Your instructions: Two lines below mark the span: the one containing "Task: Click the …team/yazan-1.jpg URL text" and the one containing "The height and". Set down both, plus every line between, exactly as they stand, and nothing else.

Stored data:
━━━━━━━━━━━━━━━━━━━━━━━━━━━━━━
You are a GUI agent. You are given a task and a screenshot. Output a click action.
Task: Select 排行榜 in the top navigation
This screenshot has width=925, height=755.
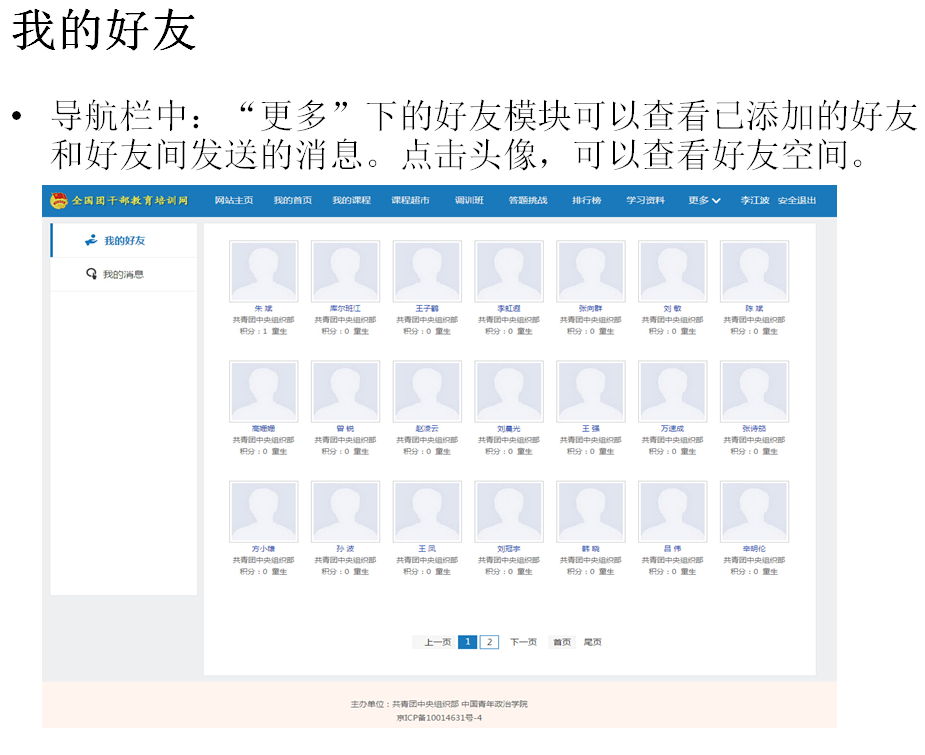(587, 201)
━━━━━━━━━━━━━━━━━━━━━━━━━━━━━━
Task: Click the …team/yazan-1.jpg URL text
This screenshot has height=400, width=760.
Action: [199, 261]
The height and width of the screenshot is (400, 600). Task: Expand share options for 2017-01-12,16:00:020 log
━━━━━━━━━━━━━━━━━━━━━━━━━━━━━━
Exercise result:
Task: Click the …team/yazan-1.jpg URL text
This screenshot has height=400, width=760.
Action: [199, 261]
The height and width of the screenshot is (400, 600). Task: Expand share options for 2017-01-12,16:00:020 log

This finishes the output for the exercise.